July 2021 Foodman website and JD Supra

The demand for forensic auditing services is soaring during our ongoing Covid-19 pandemic.

In the space of Certified Public Accountants (CPA) service offerings, forensic auditing is a recognized   tool for detecting and preventing fraud or financial crimes. 

Keep in mind when engaging with a member of the American Institute of Certified Public Accountants (AICPA) for forensic services, that the AICPA issues  “Standards for Forensic Services” which virtually every state accounting and licensing regulatory board in the U.S. requires CPAs to follow and which closely track its following professional auditing standards. 

  • Professional competence. Undertake only those professional services that the member or the member’s firm can reasonably expect to be completed with professional competence.
  • Due professional care. Exercise due professional care in the performance of professional services.
  • Planning and supervision. Adequately plan and supervise the performance of professional services.
  • Sufficient relevant data. Obtain sufficient relevant data to afford a reasonable basis for conclusions or recommendations in relation to any professional services performed.

The AICPA literature further states that an AICPA member:

  • Serve his or her client with integrity and objectivity.  “Integrity requires a member to be, among other things, honest and candid within the constraints of client confidentiality. Service and the public trust should not be subordinated to personal gain and advantage. Integrity can accommodate the inadvertent error and the honest difference of opinion; it cannot accommodate deceit or subordination of principle.” “Objectivity is a state of mind, a quality that lends value to a member’s services. It is a distinguishing feature of the profession. The principle of objectivity imposes the obligation to be impartial, intellectually honest, and free of conflicts of interest.”
  • Not subordinate his or her opinion to that of any other party
  • Establish with the client a written or oral understanding about the responsibilities of the parties and the nature, scope, and limitations of services to be performed and modify the understanding if circumstances require a significant change during the engagement.
  • Inform the client of (a) conflicts of interest that may occur pursuant to the “Integrity and Objectivity Rule”, (b) significant reservations concerning the scope or benefits of the engagement, and (c) significant engagement findings or events.
  • If engaged as an expert witness in a litigation engagement, may not provide opinions pursuant to a contingent fee arrangement, unless explicitly allowed otherwise under the “Contingent Fees”
  • If performing forensic services, is prohibited from opining regarding the ultimate conclusion of fraud. This does not apply when the member is the trier of fact. A member may provide expert opinions relating to whether evidence is consistent with certain elements of fraud or other laws based on objective evaluation

AICPA regulated forensic services is a growing and evolving area of professional practice. Another respected organization, the  Association of  Certified Fraud Examiners (ACFE) is partnering with the AICPA as an organization specifically dedicated to the field of forensic auditing. The organizations work together to ensure their members’ competence and integrity.

* **Supplied material**:
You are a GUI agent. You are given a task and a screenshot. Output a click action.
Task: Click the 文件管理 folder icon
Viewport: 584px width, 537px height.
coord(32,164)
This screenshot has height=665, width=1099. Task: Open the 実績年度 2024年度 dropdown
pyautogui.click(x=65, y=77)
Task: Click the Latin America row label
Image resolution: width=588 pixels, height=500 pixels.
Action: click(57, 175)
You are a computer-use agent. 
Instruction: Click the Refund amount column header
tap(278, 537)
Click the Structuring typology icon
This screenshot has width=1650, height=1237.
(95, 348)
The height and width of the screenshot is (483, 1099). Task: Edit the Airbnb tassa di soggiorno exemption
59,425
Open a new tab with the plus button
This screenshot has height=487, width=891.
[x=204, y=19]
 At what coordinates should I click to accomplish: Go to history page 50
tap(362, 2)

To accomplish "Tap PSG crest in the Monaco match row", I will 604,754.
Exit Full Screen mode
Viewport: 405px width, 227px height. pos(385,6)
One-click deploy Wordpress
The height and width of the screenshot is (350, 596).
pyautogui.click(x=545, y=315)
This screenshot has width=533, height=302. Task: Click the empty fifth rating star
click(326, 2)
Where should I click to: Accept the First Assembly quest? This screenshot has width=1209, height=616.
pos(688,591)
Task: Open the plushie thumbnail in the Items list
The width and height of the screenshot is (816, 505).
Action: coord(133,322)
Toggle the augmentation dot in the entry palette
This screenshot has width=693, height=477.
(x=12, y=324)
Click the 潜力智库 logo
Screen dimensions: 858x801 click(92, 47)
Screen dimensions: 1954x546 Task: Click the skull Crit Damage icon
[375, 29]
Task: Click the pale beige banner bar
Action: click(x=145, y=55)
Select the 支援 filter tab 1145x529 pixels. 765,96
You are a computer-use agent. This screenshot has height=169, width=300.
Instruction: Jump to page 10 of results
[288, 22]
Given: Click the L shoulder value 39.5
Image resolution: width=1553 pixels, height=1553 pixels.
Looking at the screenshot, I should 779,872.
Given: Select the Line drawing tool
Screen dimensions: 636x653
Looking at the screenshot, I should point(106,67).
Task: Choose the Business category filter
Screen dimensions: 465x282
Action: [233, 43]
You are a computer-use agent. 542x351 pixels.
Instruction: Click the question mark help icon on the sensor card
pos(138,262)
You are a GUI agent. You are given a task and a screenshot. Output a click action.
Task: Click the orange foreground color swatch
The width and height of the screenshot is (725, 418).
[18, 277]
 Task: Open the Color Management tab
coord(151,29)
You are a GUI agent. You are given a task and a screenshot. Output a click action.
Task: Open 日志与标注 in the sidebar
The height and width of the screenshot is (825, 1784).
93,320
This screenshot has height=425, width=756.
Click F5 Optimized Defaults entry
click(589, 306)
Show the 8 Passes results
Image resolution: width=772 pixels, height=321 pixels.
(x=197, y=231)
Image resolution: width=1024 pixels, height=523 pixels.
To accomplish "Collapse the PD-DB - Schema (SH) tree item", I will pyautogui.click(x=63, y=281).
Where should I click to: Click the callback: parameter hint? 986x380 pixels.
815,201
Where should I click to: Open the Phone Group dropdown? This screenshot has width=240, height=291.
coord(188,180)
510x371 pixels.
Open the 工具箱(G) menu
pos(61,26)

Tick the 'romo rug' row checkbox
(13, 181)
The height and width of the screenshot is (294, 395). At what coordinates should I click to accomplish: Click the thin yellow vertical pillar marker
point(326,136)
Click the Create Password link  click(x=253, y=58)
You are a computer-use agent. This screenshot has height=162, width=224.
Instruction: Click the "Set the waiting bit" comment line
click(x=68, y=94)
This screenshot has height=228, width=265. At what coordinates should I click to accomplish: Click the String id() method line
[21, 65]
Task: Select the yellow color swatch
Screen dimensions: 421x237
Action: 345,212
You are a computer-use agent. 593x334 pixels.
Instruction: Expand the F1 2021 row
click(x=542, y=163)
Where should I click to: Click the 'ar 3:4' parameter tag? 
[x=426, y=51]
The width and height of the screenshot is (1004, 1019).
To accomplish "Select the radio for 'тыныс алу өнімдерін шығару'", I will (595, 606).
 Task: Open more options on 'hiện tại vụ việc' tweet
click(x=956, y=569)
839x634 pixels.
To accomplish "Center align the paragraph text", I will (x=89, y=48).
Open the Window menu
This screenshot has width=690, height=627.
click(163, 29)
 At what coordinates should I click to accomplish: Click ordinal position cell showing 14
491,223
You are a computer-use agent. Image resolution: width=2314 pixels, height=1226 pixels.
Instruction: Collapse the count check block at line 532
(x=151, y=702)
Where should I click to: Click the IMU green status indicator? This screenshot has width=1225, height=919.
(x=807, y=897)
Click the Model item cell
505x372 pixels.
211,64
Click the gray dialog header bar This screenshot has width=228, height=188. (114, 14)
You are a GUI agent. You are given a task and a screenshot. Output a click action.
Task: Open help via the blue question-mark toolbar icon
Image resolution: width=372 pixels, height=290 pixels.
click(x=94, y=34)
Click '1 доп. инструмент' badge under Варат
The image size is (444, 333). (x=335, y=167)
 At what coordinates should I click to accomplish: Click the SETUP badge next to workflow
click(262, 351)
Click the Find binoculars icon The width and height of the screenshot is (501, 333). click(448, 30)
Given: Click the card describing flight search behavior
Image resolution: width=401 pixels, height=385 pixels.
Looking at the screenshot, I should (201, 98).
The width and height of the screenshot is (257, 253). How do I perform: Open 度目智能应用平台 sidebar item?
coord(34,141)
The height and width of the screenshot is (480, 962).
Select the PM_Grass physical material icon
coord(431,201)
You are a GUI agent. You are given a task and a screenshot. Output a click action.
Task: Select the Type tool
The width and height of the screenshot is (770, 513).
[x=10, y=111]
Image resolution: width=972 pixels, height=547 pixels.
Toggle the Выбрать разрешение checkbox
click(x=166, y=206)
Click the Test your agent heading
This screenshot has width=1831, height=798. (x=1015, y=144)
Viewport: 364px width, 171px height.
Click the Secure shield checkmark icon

* **Exercises**:
1/ Summarize the article on forensic auditing in two sentences.
2/ According to the article on forensic auditing, which organization is partnering with the AICPA?

* **Solutions below**:
1/ Demand for forensic auditing, a recognized CPA tool for detecting and preventing fraud, is soaring during the Covid-19 pandemic, and the AICPA's "Standards for Forensic Services," which virtually every state board requires CPAs to follow, call for competence, due professional care, planning and supervision, and sufficient relevant data. AICPA members must also act with integrity and objectivity, reach an understanding with the client about the engagement, and avoid opining on the ultimate conclusion of fraud unless they are the trier of fact, while the ACFE partners with the AICPA to ensure members' competence and integrity.

2/ The Association of Certified Fraud Examiners (ACFE).